Balyoz
Balyozlarla kafatasımı deştiler,sonra balyozları beynime indirdiler.Vurdukça vurdular,vurdukça vurdular.Her inen darbe beynimi fışkıracak gibi sarsıtıyordu.
Beynime ne yapacaklardı acaba?
Ben,ne Albert Einstein'ım ne de son yüzyılın en zeki insanı Stephen Hawking'ım.Deneylerde kullanacaklar beynimi desem sıradan bir insanım.Hatta sıradan bir insan bile değilim.'Sıraaltı' diye bir kavram varsa galiba ben o katagorideyim.Çünkü lisede arkadaşlarım bir metni anlamak için bir defa okuyorlardı, ben ise aynı metni anlamak için en az beş defa okuyordum.Gerçi beş defa okumanın zekayla alakası yoktu.Eğitimin ana dilime dayattığı bir zorunluluktu.Liseyi bitirinceye kadar annemin karnında öğrendiğim Kürtçe melodiler yakamı bırakmadılar.Neden o melodilerle eğitimime devam edemediğimi lise sonunda tarih hocamız beynime balyozlar indire indire öğreti.

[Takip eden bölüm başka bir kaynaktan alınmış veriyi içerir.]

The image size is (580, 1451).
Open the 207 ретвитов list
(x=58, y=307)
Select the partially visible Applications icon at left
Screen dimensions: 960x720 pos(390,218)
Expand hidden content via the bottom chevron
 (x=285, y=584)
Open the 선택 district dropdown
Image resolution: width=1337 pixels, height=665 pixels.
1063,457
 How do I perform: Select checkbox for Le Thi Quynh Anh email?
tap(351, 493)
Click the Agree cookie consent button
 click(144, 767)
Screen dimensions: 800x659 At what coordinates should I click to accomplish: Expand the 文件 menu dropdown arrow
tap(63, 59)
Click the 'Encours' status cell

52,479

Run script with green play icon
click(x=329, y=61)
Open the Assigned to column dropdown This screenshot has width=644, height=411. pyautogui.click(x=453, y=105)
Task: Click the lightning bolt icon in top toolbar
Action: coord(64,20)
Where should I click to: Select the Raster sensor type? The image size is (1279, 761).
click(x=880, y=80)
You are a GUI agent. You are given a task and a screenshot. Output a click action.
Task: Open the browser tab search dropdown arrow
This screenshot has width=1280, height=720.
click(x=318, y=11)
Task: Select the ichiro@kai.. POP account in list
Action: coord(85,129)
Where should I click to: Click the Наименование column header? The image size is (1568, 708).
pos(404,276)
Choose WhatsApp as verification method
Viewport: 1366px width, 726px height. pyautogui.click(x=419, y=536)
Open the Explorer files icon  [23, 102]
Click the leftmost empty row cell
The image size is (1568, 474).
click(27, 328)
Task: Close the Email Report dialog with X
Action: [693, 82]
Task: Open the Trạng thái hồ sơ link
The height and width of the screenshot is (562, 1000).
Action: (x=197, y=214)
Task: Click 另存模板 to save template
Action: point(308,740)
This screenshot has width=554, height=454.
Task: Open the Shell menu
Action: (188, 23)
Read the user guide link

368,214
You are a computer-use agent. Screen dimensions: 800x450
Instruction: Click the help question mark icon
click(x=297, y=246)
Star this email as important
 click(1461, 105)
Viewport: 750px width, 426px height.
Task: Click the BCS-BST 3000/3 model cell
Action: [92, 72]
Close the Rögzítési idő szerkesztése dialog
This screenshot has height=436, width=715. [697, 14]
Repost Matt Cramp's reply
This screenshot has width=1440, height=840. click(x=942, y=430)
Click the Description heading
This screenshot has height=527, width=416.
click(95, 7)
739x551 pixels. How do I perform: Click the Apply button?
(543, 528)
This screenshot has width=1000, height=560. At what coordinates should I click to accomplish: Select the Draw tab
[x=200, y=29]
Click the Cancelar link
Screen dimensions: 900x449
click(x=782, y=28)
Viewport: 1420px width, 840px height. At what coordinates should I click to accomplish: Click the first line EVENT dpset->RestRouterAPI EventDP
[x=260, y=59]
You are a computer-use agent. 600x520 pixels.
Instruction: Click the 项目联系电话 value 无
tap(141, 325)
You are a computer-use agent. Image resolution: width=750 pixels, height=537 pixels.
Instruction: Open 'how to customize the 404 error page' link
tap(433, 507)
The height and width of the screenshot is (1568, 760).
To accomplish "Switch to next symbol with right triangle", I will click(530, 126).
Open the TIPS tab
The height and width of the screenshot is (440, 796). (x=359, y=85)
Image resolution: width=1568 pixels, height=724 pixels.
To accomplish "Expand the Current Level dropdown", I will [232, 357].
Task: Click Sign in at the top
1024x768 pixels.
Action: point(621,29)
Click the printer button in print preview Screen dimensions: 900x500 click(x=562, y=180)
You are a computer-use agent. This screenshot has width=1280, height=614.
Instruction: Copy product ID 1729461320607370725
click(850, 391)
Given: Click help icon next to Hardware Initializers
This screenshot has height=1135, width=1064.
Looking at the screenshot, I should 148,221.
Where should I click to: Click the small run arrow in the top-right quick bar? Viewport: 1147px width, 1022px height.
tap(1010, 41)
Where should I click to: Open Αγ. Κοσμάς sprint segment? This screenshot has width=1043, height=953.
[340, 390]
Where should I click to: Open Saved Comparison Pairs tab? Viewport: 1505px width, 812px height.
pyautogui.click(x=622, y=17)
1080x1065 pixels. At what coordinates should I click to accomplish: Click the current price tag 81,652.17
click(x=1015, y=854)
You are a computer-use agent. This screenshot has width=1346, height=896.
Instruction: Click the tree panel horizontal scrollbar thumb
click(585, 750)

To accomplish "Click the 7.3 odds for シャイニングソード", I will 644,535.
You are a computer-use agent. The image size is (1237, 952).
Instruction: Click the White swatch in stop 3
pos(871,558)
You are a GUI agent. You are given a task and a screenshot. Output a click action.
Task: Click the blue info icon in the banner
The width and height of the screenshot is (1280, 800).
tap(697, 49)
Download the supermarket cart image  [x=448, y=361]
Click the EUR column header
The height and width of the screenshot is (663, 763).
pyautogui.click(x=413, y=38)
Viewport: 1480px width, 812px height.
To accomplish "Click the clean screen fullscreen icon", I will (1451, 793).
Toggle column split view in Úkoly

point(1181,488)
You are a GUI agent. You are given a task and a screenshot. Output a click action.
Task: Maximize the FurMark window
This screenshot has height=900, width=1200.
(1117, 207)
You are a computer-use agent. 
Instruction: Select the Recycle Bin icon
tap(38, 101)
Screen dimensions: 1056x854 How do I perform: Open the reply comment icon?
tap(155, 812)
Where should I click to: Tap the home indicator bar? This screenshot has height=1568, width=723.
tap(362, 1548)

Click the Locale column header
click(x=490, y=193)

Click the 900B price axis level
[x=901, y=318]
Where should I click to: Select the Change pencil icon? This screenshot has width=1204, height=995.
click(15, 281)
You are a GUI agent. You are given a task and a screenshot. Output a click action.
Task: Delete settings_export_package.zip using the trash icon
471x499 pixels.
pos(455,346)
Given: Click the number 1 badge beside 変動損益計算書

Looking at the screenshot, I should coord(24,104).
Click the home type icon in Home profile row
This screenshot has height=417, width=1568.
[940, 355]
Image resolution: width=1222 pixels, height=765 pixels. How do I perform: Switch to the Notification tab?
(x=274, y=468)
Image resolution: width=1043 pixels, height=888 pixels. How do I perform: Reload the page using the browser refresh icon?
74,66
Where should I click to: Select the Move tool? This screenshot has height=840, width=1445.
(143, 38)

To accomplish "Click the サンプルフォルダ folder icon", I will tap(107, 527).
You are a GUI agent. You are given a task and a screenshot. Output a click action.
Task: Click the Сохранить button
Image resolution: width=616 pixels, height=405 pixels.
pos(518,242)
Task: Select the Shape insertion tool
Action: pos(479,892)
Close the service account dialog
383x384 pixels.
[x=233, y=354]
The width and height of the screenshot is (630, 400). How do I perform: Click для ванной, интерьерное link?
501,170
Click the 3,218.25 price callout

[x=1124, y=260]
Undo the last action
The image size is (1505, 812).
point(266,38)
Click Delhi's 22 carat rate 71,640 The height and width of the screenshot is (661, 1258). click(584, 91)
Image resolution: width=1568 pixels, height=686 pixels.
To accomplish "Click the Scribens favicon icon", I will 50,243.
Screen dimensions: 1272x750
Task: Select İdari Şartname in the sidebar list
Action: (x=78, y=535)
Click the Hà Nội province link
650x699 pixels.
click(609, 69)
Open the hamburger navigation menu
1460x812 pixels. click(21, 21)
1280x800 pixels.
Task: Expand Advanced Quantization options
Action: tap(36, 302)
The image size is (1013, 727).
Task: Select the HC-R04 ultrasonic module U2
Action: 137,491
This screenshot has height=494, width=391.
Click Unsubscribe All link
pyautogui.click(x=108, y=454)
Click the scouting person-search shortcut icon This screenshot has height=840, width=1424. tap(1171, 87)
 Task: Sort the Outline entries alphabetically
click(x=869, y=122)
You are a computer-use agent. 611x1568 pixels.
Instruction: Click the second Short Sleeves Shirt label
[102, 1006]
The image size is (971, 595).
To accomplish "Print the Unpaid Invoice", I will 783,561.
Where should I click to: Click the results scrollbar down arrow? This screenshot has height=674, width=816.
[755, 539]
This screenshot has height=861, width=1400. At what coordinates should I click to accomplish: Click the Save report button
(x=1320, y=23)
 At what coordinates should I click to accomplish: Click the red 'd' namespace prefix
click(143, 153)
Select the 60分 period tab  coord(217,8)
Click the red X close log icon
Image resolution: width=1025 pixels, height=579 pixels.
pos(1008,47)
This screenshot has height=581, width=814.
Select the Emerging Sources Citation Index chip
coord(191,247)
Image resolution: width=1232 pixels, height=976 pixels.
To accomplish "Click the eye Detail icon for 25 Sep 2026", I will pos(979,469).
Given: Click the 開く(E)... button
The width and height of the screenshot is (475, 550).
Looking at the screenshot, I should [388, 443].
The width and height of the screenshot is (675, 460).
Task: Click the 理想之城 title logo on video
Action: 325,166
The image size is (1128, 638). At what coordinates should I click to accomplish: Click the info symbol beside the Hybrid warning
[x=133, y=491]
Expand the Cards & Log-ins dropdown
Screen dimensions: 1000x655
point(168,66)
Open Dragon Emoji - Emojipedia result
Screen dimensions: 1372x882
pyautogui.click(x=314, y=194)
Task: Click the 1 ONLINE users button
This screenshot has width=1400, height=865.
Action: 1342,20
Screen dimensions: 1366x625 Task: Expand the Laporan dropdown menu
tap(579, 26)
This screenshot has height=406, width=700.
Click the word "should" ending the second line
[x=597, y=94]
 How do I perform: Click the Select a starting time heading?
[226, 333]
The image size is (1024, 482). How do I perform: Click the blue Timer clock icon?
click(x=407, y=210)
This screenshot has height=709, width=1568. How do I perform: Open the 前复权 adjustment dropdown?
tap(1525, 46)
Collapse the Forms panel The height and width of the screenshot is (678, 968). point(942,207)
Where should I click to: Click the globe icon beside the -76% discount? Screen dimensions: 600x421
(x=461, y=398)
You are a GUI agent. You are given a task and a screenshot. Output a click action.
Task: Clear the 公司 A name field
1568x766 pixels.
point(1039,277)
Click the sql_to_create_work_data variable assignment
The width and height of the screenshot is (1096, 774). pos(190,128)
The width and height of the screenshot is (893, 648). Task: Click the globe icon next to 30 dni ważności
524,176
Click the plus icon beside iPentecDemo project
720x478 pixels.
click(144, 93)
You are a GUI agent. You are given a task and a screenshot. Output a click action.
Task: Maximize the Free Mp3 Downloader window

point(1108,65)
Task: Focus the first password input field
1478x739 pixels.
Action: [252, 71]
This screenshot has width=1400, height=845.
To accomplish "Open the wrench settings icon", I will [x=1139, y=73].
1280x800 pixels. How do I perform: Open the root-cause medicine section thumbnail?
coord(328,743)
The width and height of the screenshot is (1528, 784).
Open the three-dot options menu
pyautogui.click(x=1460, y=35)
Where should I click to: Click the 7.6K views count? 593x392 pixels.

Balyozlarla beynime vuranlar,define avcıları gibi kazdıkça kazdılar,kazdikça kazdılar.Vurulan her darbe beni tarihin safhasında ayrı bir yüzyıla götürdü.O kadar çok vurdular ki ta taş devrinden tut şimdiki mükemmel teknolojik devire kadar tüm yüzyılları yaşattılar: Önce doğanın vahşiliğinden korunmak için kendime barınak yaptım.Sonra karnımı doyurmak için avlamaya başladım.En sonunda konforum için doğanın tümüne zarar verdim ve doğayı yok etmeye yüz üstü bıraktım.
Balyoz darbeleri hiç bir zaman ara vermedi.En son beynim dayanmadı dışarı fışkırdı.Avucuma düştü.Sonra ne büyük beynim varmış diye hayiflandım.Sonra da bu kadar yararlı bir şeyi zararlı yönleriyle kullandığı için hayiflanmaktan vazgeçtim.O an zaman tünelinin en son vagonunda olduğumun farkına vardım.